Reproduce each of the records below verbatim, keeping every line in its original order.

──────── Record extracts

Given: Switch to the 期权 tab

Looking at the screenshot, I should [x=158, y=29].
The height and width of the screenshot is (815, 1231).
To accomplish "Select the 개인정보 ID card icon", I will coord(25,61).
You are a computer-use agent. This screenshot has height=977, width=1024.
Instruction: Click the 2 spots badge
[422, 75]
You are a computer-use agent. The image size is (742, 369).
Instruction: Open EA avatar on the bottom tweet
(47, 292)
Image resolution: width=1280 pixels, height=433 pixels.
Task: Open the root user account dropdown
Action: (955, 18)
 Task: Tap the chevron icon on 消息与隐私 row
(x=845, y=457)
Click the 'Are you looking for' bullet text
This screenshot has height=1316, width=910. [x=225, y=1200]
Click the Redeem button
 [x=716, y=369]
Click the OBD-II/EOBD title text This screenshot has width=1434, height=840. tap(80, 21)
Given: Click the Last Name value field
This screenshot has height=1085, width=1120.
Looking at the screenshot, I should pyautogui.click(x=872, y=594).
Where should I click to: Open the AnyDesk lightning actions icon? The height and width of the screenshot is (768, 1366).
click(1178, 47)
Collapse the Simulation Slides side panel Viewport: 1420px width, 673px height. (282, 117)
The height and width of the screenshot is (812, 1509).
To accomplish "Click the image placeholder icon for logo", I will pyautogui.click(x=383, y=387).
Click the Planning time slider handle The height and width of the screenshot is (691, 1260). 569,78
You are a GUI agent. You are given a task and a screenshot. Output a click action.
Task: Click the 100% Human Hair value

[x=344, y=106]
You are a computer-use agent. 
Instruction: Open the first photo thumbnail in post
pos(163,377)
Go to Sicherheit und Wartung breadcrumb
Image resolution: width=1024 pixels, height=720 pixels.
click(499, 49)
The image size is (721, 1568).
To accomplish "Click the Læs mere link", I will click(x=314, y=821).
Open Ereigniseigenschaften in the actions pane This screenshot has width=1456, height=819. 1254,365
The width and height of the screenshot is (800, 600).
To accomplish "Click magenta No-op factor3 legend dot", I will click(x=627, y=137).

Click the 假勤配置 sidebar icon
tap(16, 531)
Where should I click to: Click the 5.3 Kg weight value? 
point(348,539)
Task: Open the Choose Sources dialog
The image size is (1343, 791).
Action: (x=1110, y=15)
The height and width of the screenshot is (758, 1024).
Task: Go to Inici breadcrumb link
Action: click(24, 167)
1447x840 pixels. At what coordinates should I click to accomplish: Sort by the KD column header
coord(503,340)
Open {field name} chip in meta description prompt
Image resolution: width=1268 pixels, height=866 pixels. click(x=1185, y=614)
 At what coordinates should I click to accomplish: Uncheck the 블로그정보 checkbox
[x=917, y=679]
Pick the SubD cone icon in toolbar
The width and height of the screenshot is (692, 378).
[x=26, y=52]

────────────────

Right answer
Given: Switch to the 期权 tab

Looking at the screenshot, I should [x=158, y=29].
The height and width of the screenshot is (815, 1231).
To accomplish "Select the 개인정보 ID card icon", I will coord(25,61).
You are a computer-use agent. This screenshot has height=977, width=1024.
Instruction: Click the 2 spots badge
[422, 75]
You are a computer-use agent. The image size is (742, 369).
Instruction: Open EA avatar on the bottom tweet
(47, 292)
Image resolution: width=1280 pixels, height=433 pixels.
Task: Open the root user account dropdown
Action: (955, 18)
 Task: Tap the chevron icon on 消息与隐私 row
(x=845, y=457)
Click the 'Are you looking for' bullet text
This screenshot has height=1316, width=910. [x=225, y=1200]
Click the Redeem button
 [x=716, y=369]
Click the OBD-II/EOBD title text This screenshot has width=1434, height=840. tap(80, 21)
Given: Click the Last Name value field
This screenshot has height=1085, width=1120.
Looking at the screenshot, I should pyautogui.click(x=872, y=594).
Where should I click to: Open the AnyDesk lightning actions icon? The height and width of the screenshot is (768, 1366).
click(1178, 47)
Collapse the Simulation Slides side panel Viewport: 1420px width, 673px height. (282, 117)
The height and width of the screenshot is (812, 1509).
To accomplish "Click the image placeholder icon for logo", I will pyautogui.click(x=383, y=387).
Click the Planning time slider handle The height and width of the screenshot is (691, 1260). 569,78
You are a GUI agent. You are given a task and a screenshot. Output a click action.
Task: Click the 100% Human Hair value

[x=344, y=106]
You are a computer-use agent. 
Instruction: Open the first photo thumbnail in post
pos(163,377)
Go to Sicherheit und Wartung breadcrumb
Image resolution: width=1024 pixels, height=720 pixels.
click(499, 49)
The image size is (721, 1568).
To accomplish "Click the Læs mere link", I will click(x=314, y=821).
Open Ereigniseigenschaften in the actions pane This screenshot has width=1456, height=819. 1254,365
The width and height of the screenshot is (800, 600).
To accomplish "Click magenta No-op factor3 legend dot", I will click(x=627, y=137).

Click the 假勤配置 sidebar icon
tap(16, 531)
Where should I click to: Click the 5.3 Kg weight value? 
point(348,539)
Task: Open the Choose Sources dialog
The image size is (1343, 791).
Action: (x=1110, y=15)
The height and width of the screenshot is (758, 1024).
Task: Go to Inici breadcrumb link
Action: click(24, 167)
1447x840 pixels. At what coordinates should I click to accomplish: Sort by the KD column header
coord(503,340)
Open {field name} chip in meta description prompt
Image resolution: width=1268 pixels, height=866 pixels. click(x=1185, y=614)
 At what coordinates should I click to accomplish: Uncheck the 블로그정보 checkbox
[x=917, y=679]
Pick the SubD cone icon in toolbar
The width and height of the screenshot is (692, 378).
[x=26, y=52]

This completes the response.